--- Supplied material Enclosed Below ---

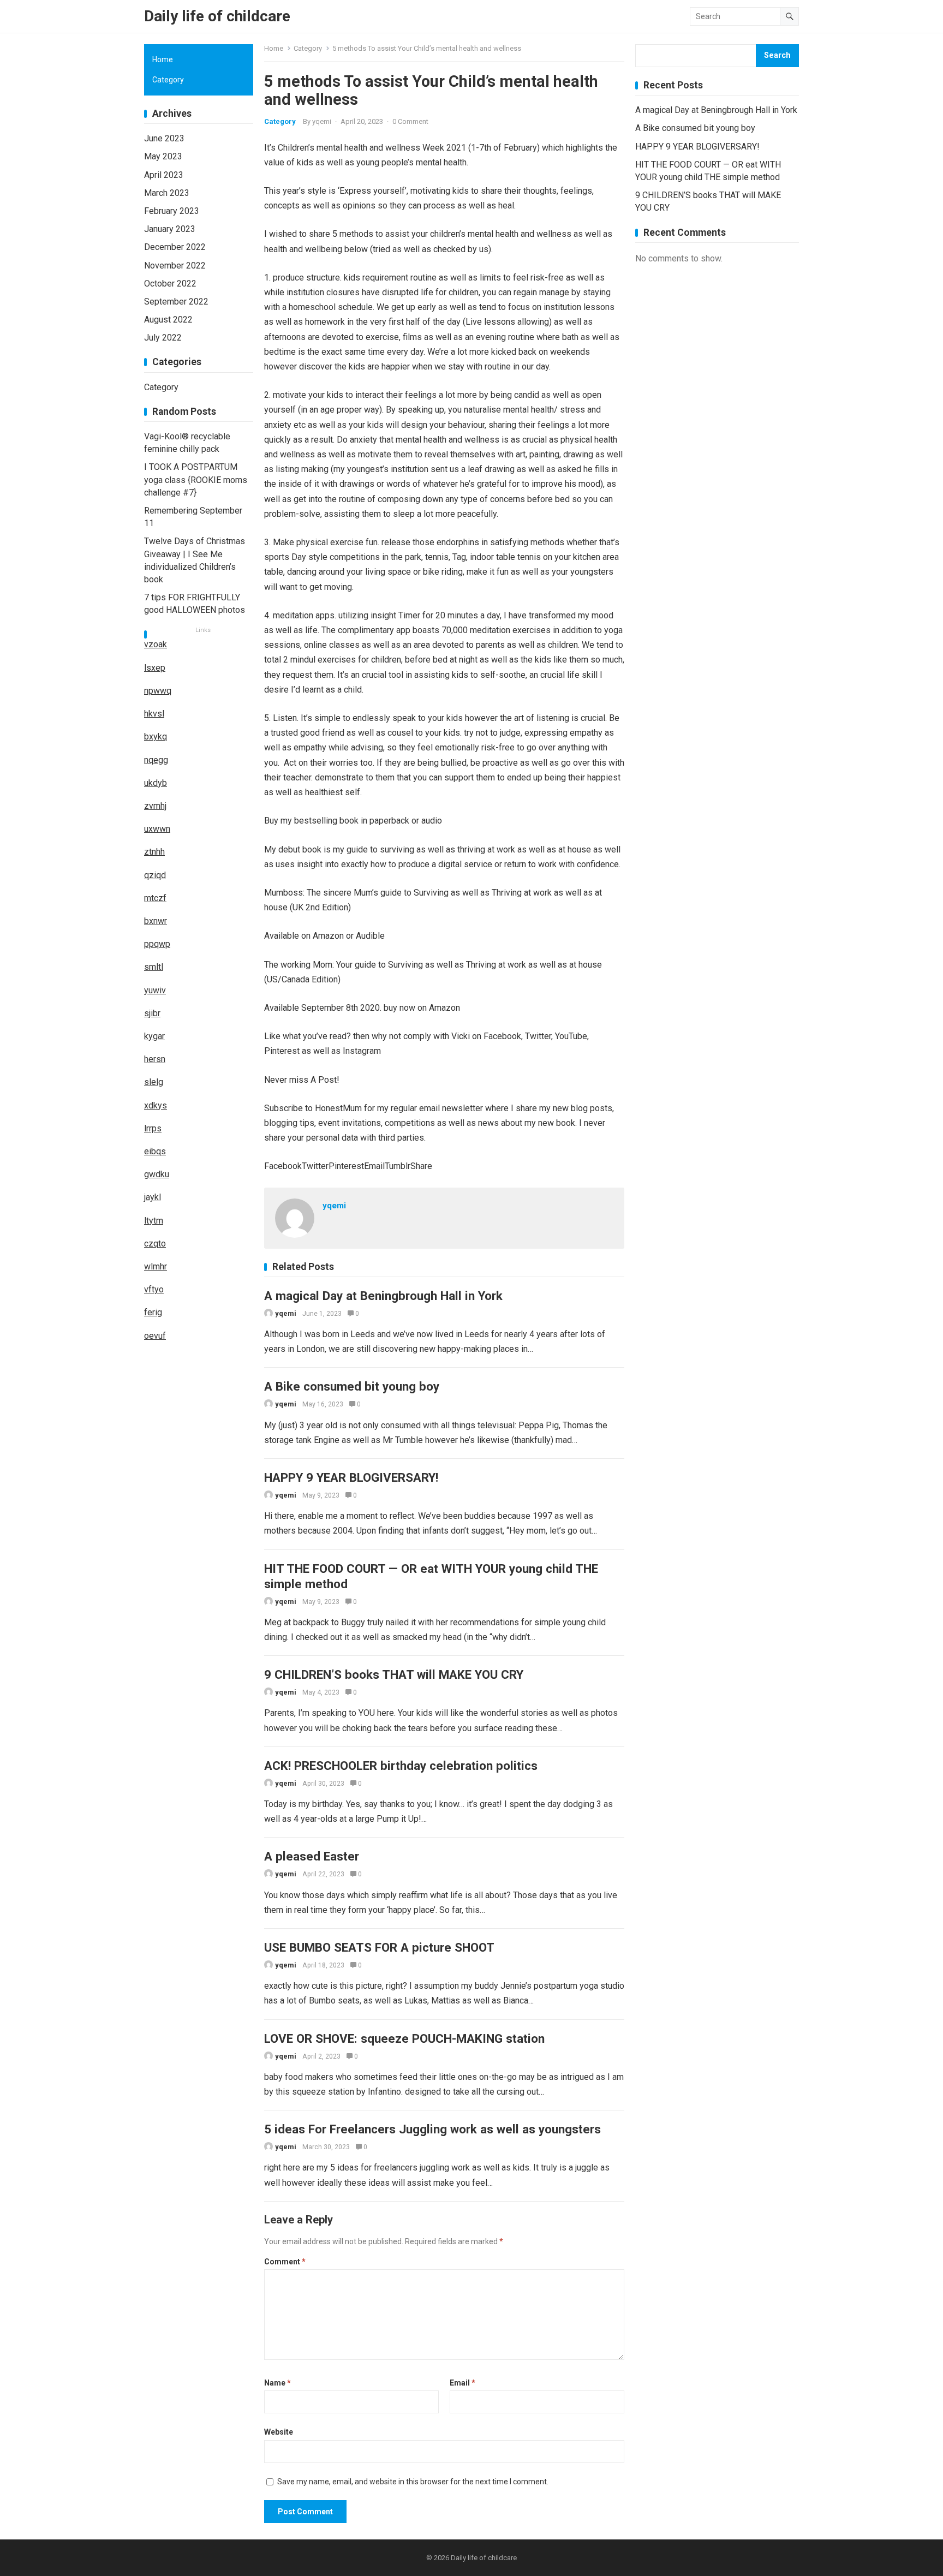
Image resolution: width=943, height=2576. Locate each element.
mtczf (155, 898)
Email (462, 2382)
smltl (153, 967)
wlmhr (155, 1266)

--- End of Enclosed Supplied material ---
--- Supplied material Enclosed Below ---

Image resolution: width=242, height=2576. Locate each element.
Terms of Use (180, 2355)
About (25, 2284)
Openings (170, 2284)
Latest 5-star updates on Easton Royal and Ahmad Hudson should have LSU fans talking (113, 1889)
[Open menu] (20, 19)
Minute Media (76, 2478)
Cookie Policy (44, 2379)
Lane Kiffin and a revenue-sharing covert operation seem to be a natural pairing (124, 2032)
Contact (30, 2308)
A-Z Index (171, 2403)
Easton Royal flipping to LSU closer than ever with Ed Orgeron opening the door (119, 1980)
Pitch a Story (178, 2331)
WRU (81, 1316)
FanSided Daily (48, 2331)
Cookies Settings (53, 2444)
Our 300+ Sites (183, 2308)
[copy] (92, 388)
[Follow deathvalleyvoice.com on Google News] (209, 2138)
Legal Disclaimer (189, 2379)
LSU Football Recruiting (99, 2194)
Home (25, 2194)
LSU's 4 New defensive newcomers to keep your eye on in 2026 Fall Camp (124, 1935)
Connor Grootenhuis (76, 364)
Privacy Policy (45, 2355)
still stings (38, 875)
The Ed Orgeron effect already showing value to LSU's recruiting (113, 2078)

--- End of Enclosed Supplied material ---

## Assigned task
The range runs from the line with "Home (25, 2194)" up to and including the line with "The Ed Orgeron" in the listing above; please write out exactly those lines and nothing more.

## The completed task
Home (25, 2194)
LSU's 4 New defensive newcomers to keep your eye on in 2026 Fall Camp (124, 1935)
Connor Grootenhuis (76, 364)
Privacy Policy (45, 2355)
still stings (38, 875)
The Ed Orgeron effect already showing value to LSU's recruiting (113, 2078)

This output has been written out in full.